I know np.zeros() does not take up RAM at allocation time. But even if I tried to modify some entries of np.zeros(), I found that the memory usage, as measured by psutil.Process().memory_info().rss
, was still showing as zero., why? Shouldn't the memory usage increase at once like a page size when I accessed the array data? What happened inside?
Here is how I measure the memory usage of np.zeros():
>>> N = 10**8
>>> process = psutil.Process()
>>>
>>> start = process.memory_info()
>>> a = np.zeros(N, dtype=np.float64) # should take up around 8e8 bytes
>>> end = process.memory_info()
>>> print(f"""rss {end.rss-start.rss},
... vms {end.vms-start.vms:.2e},
... data {end.data-start.data:.2e}""")
Output
rss 0,
vms 8.00e+08,
data 8.00e+08
Initially, this numpy array a
took up 0 rss
because it called calloc()
(See this SO post for more detail about calloc()
) and did not touch the allocated memory. No problem.

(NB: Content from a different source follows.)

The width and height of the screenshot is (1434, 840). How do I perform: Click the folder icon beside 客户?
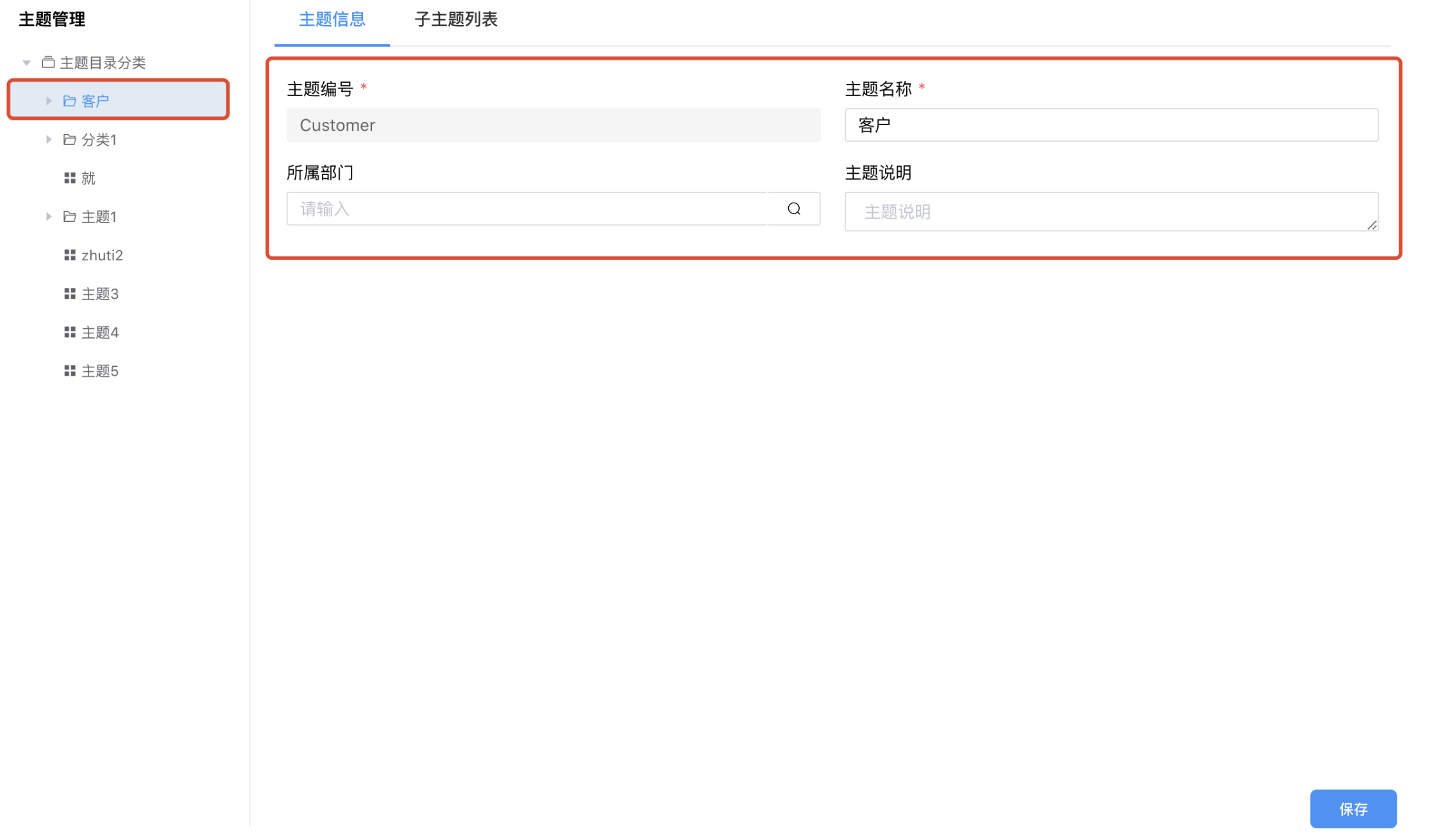click(69, 99)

However, when I wrote to the array, I expected the process triggered a page fault and began to take up some amount of rss
memory. I wrote the first n=10**3
entries, rss
did not change, still 0:
>>> n = 10**3
>>> a = np.zeros(N, dtype=np.float64)
>>> start = process.memory_info()
>>> for i in range(33790):
... a[i] = 1.
>>> end = process.memory_info()
>>> print(f"rss {end.rss-start.rss}")
rss 0
Until some point, the rss
began to change:
>>> n = 10**4 # use a bigger n now
>>> a = np.zeros(N, dtype=np.float64)
>>> start = process.memory_info()
>>> for i in range(33790):
... a[i] = 1.
>>> end = process.memory_info()
>>> print(f"rss {end.rss-start.rss}")
rss 536576
(I also noticed that the threshold of n
making rss
be non-zero changed when new variables being added to the current environment. Don't know why.)
Finally, when the whole np.zeros() was modified, the rss
got close to 8e8
(but not exactly):
>>> n = N # the whole array size
>>> a = np.zeros(N, dtype=np.float64)
>>> start = process.memory_info()
>>> for i in range(33790):
... a[i] = 1.
>>> end = process.memory_info()
>>> print(f"rss {end.rss-start.rss}")
rss 7.9992e+08
Shouldn't the memory usage rss
increase like a page size as soon as I accessed the array data?
Shouldn't the memory usage rss
be equal to or above 8e8
bytes when I modified the whole array?
Could anyone clarify on these things?
(Optional) I am confused about how memory usage measurements like rss
work, the right time to use it. Could anyone provide some good practices of measuring memory usage or references on it?
Thank you for sharing your knowledge.